Vulnerability Management is only Good if We Patch
John Scott Steenburgh
Cyber Security, System Administrator, Blogger, and Cloud Business
Patching endpoints is like backups, if you never test backups, there is another part in the process to make it work. Many IT groups in organization are reasonably good at log management. Some may even use a SAAS to do the IR. But log management is not a prevention, it is a post event tool. It is vulnerability management (VM) which is the good defense. VM is not just finding the holes in systems. It is taking the action of applying patches. Some organization (Okay most of us) have a schedule when we patch systems and apply fixes to apps. There are some that have figured out how to push out in real time automatically. But, others still are monthly, even quarterly.
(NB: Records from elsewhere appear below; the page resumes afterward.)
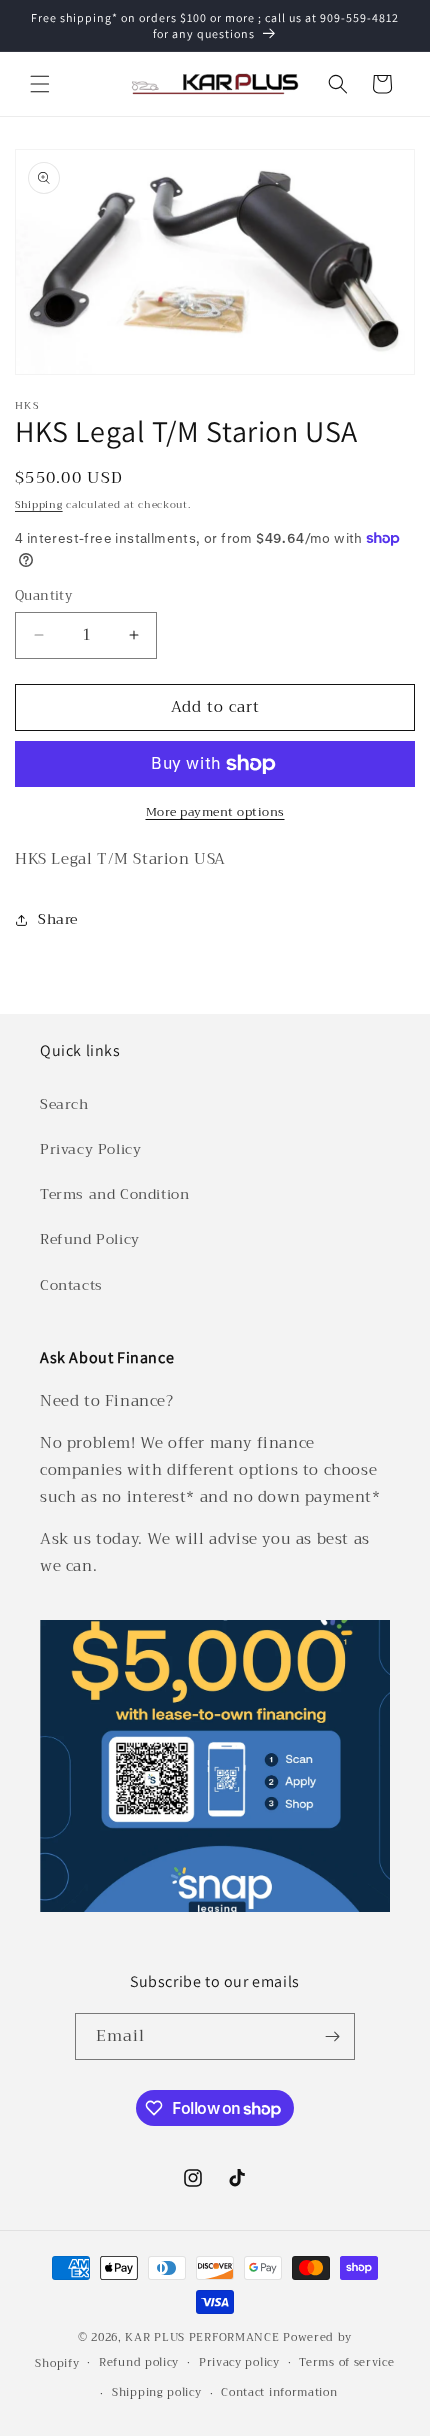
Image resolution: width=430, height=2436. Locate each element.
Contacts (71, 1285)
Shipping (39, 504)
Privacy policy (239, 2362)
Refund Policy (90, 1239)
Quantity (43, 596)
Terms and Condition (114, 1194)
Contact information (279, 2392)
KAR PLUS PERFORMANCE (202, 2337)
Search (64, 1104)
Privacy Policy (90, 1149)
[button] (40, 84)
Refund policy (139, 2362)
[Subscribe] (332, 2036)
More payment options (215, 812)
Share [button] (58, 919)
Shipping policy (157, 2392)
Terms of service (346, 2362)
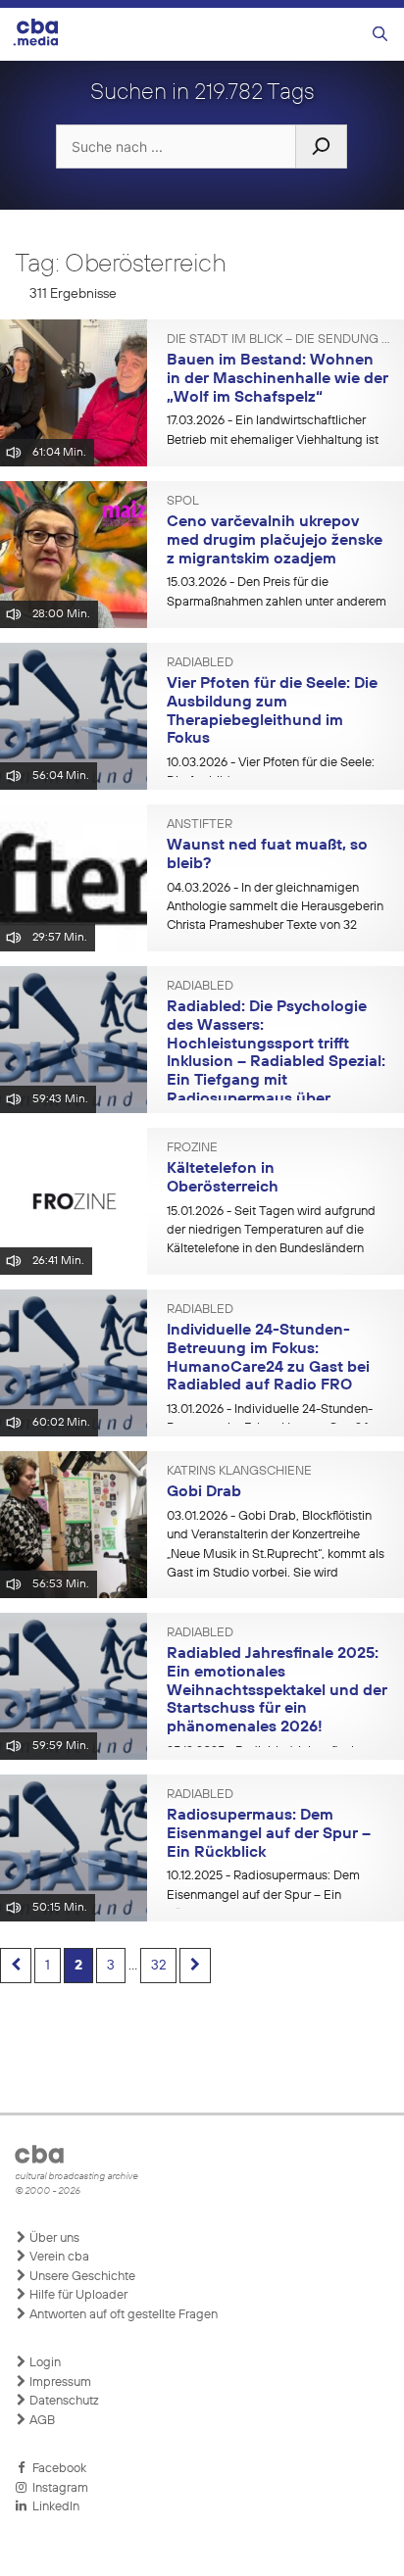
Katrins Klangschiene (239, 1472)
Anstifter (199, 825)
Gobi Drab (204, 1492)
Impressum (58, 2382)
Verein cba (57, 2257)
The monthly/quarterly model is kind of a leftover from the old physical server and desktop days. It is driven by fear of ITB interruption to business. And a lack of in house staff to test or respond to all the things VM finds. Many IT teams have thousands of Linux servers, but, lack the tools or staff to fix every vulnerability. And as the song says monies tight and nothings free. And it is even harder in these do more with less (staff).
But, nonetheless, Vulnerability management with the taking action on the security holes and keeping applications, systems, and computers up to date is the best thing to get right and be functional at. The more we reduce the attack surface, the less places things can happen.
And one side point. No one monitoring solution can and will look at every things running around in our networks. That is true even is we are paying vendor to do that. We still need to understand our environment and preform threat hunting.